§ Required action:
Whatever pictures the entries hold, omit them, and output exactly the lines from the one containing "Click cross box" through the final line.

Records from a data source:
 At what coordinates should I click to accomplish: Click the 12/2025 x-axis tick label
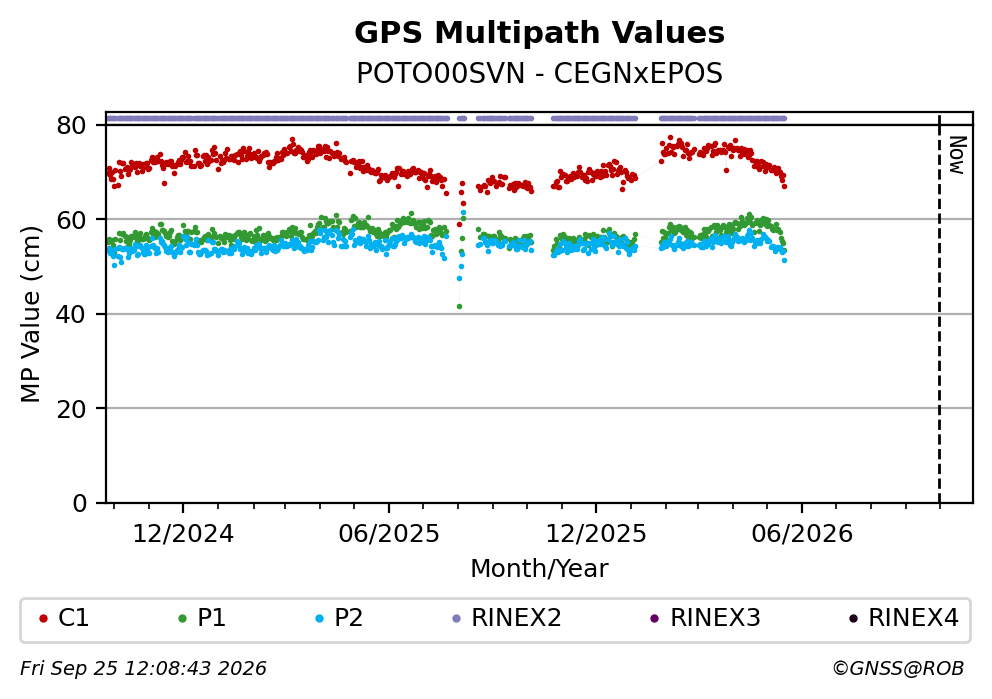(596, 535)
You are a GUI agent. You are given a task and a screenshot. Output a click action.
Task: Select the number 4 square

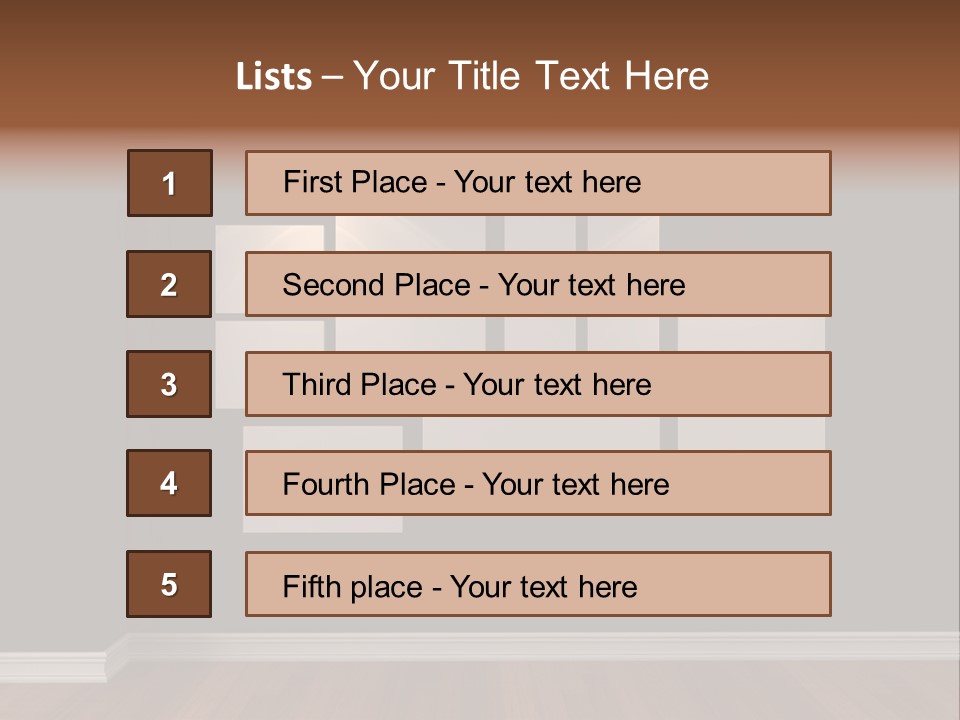click(169, 483)
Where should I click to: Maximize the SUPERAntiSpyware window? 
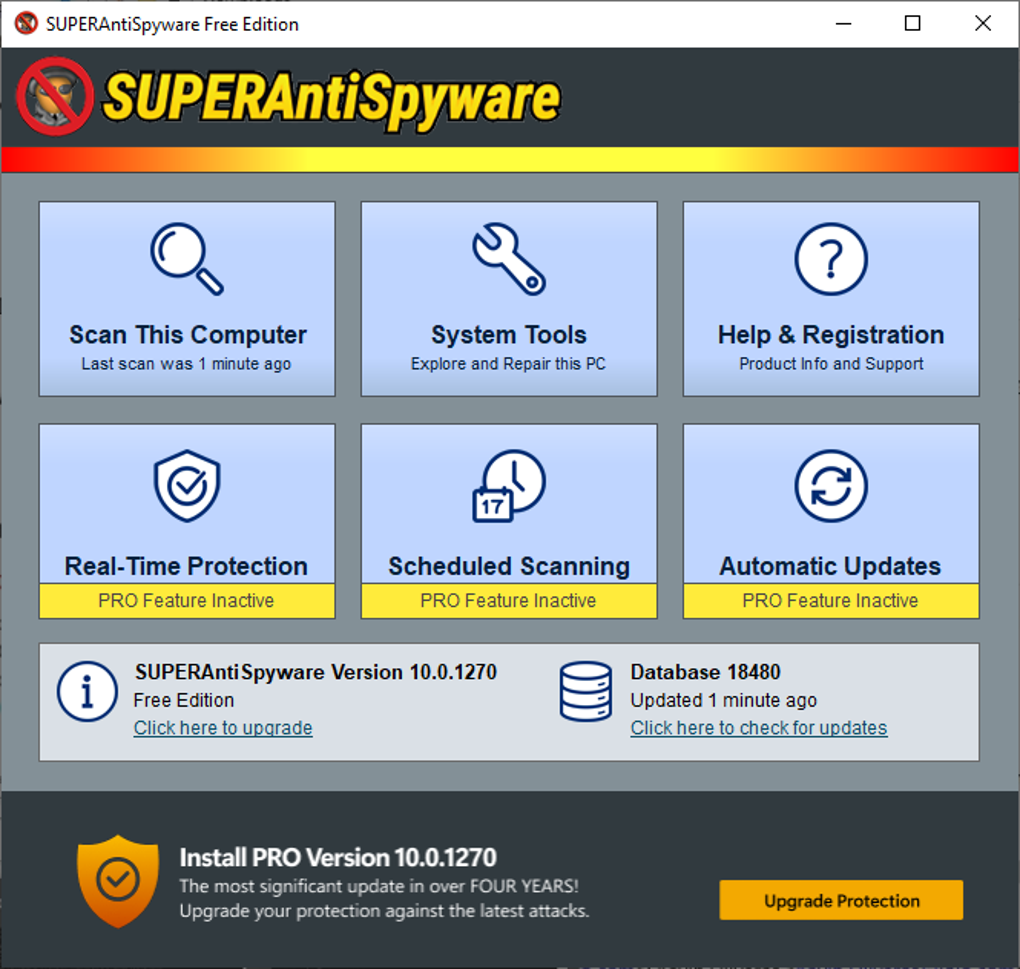coord(912,24)
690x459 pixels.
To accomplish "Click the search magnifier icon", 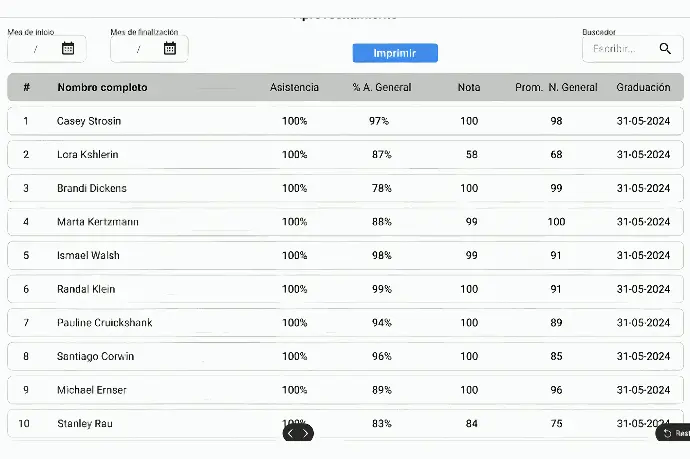I will (x=665, y=48).
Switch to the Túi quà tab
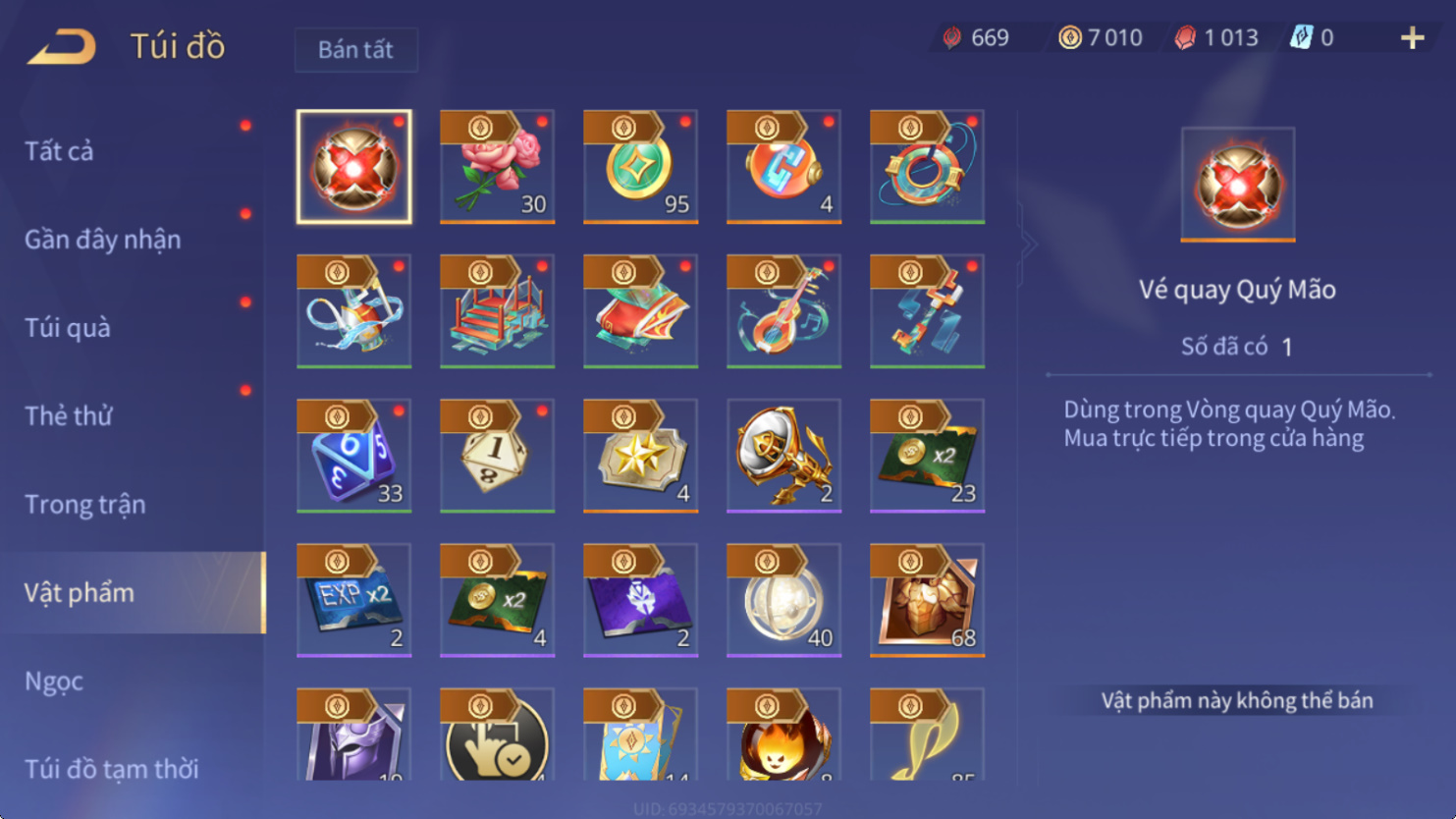1456x819 pixels. [x=67, y=328]

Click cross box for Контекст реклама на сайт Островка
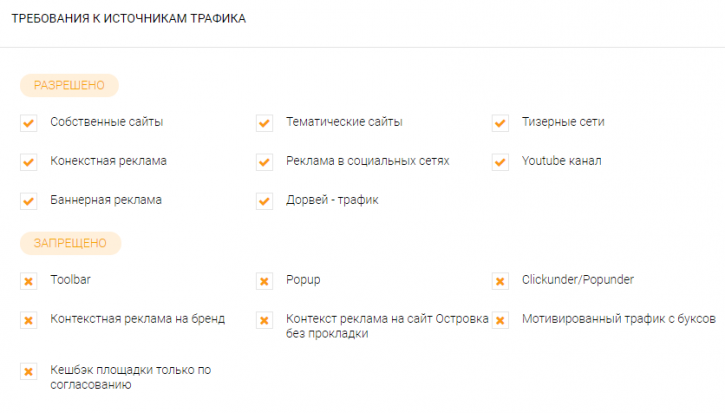(264, 320)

§ Answer:
Click cross box for Контекст реклама на сайт Островка
(264, 320)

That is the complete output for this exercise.